(636c) Advanced Modeling of Oral Drug Delivery -- Innovation in Tablet Design
AIChE Annual Meeting
2013
2013 AIChE Annual Meeting
Computing and Systems Technology Division
Numerical Methods in Synthetic and Systems Biology
Thursday, November 7, 2013 - 9:10am to 9:30am
oral drug delivery -- innovation in tablet design
Naresh Pavurala, Luke E.K Achenie
Department of Chemical Engineering,
Virginia Polytechnic Institute and State University, Blacksburg, Virginia 24060
The oral administration route is by far the most
common way of administering pharmacological substances. In oral drug delivery
the challenge is for the drug active to be released in a controlled way from
the solid tablet into the blood circulatory system in order to maintain the
therapeutic blood plasma concentration levels following a time schedule. Good
computational models are needed to predict the drug release and transport into
the blood plasma. This would help in reducing the expense, time and effort
involved in drug design. Several models are available in literature describing
either the release of drug from the tablet into the gastrointestinal (GI) tract
or the transport of drug through GI tract into the blood plasma. Our first
objective was to develop a composite computational model for an oral drug
delivery system (involving a drug active within a solid polymer matrix), which describes
the release as well as the transport of drug from the tablet through GI tract
into the blood plasma.
We employ a modified form of the drug release model
proposed by Balaji and Peppas [1] based on the
following assumptions. As the polymer matrix comes into contact with bodily
fluid (modeled as water) inside the digestive system, it penetrates the polymer
matrix; the latter then swells forming a gel layer. Drug molecules are released
through the gel layer into the digestive system, crossing the enterocyte
membrane into the blood stream. In our strategy, we envision two stages in the
transport of drug into the blood. Therefore we couple the drug release model
with a compartmental absorption and transit model (CAT), see for example Yu and
Amidon [2]. The drug release model (Stage 1)

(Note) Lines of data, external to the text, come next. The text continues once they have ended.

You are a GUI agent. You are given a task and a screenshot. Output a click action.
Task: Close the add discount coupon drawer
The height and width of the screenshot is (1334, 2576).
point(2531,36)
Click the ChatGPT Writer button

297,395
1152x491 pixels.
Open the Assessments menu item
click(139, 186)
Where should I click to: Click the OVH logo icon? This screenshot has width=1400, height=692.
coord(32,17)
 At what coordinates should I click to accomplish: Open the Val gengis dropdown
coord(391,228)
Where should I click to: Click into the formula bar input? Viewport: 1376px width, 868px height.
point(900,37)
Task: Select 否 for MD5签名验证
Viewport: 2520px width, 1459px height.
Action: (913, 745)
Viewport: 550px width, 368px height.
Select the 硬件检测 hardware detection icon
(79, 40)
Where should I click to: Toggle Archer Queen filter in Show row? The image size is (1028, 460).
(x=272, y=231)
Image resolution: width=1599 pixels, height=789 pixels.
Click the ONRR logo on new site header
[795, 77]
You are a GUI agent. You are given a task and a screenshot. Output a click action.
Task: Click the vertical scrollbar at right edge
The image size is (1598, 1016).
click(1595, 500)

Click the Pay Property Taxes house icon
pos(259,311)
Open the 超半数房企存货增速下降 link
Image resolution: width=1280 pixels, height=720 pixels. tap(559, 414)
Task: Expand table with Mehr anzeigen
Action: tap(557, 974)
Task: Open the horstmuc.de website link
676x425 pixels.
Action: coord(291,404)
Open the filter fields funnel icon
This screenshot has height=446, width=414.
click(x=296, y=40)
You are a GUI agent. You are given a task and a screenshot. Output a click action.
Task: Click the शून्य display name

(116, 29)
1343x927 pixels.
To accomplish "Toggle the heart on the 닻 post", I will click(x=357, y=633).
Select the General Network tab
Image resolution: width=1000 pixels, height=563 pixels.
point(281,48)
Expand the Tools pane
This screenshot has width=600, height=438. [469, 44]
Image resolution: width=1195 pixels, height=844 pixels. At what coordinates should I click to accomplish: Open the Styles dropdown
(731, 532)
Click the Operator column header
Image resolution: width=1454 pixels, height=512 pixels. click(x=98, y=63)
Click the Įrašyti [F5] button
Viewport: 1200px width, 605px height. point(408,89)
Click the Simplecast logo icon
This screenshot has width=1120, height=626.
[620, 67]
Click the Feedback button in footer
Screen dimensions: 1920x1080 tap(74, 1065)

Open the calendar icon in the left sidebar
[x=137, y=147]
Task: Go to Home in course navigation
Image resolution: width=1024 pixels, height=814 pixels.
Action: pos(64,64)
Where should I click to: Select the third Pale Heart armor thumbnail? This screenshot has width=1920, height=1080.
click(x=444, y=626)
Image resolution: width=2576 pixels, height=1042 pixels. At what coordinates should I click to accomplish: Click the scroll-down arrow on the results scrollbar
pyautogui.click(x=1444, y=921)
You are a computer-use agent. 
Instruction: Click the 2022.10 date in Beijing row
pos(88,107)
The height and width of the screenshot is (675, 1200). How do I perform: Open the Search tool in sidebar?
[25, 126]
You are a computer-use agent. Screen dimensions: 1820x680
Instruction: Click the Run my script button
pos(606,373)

is a moving boundary problem consisting of partial differential equations (PDEs)
and ordinary differential equations (ODEs) which describe the diffusion of (i)
bodily fluid into the drug tablet; (ii) drug out of the tablet; and (iii)
polymer chains through a boundary layer. The model accounts for two moving
interfaces (namely, tablet/gel interface and gel/bodily fluids interface in the
digestive system).
In the CAT model (Stage 2), the GI tract is divided
into a number of compartments representing the stomach, small intestine, colon
and the enterocyte membrane. These are represented as a system of ODE's with
linear transfer kinetics and nonlinear metabolism/transport kinetics, which
describe absorption and transit of drug through three kinds of compartments,
namely unreleased, released and dissolved. The model takes into account
physicochemical properties such as pKa, solubility, particle density, and
permeability. It also accounts for physiological factors such as gastric
emptying, intestinal transit rate, first pass metabolism, and luminal
transport. Finally the model accounts for factors such as the shape and size of
the tablet and the dosage.
The coupling of Stage 1 and Stage 2 would be useful for
predicting the release, distribution, absorption and elimination of an oral drug
through the GI tract to obtain plasma concentration profile and pharmacokinetic
characteristics. The developed model can also be used to inform drug tablet design
for target pharmacokinetic characteristics.
The geometric characteristics and the make-up of the
drug tablet have a large impact on the drug release profile in the GI tract. Our
second objective was to develop a strategy for tablet customization, namely
designing the dosage form of the tablet based on a desired release profile inspired
by a desired plasma concentration profile (therapeutic effect). Our efforts
include the systematic identification of tablet geometry and designs that could
give specific desired drug release profiles such as a constant release profile
or a pulsatile release profile. We expect the proposed approach to aid in the drug
development process and contribute to the development of personalized medicine.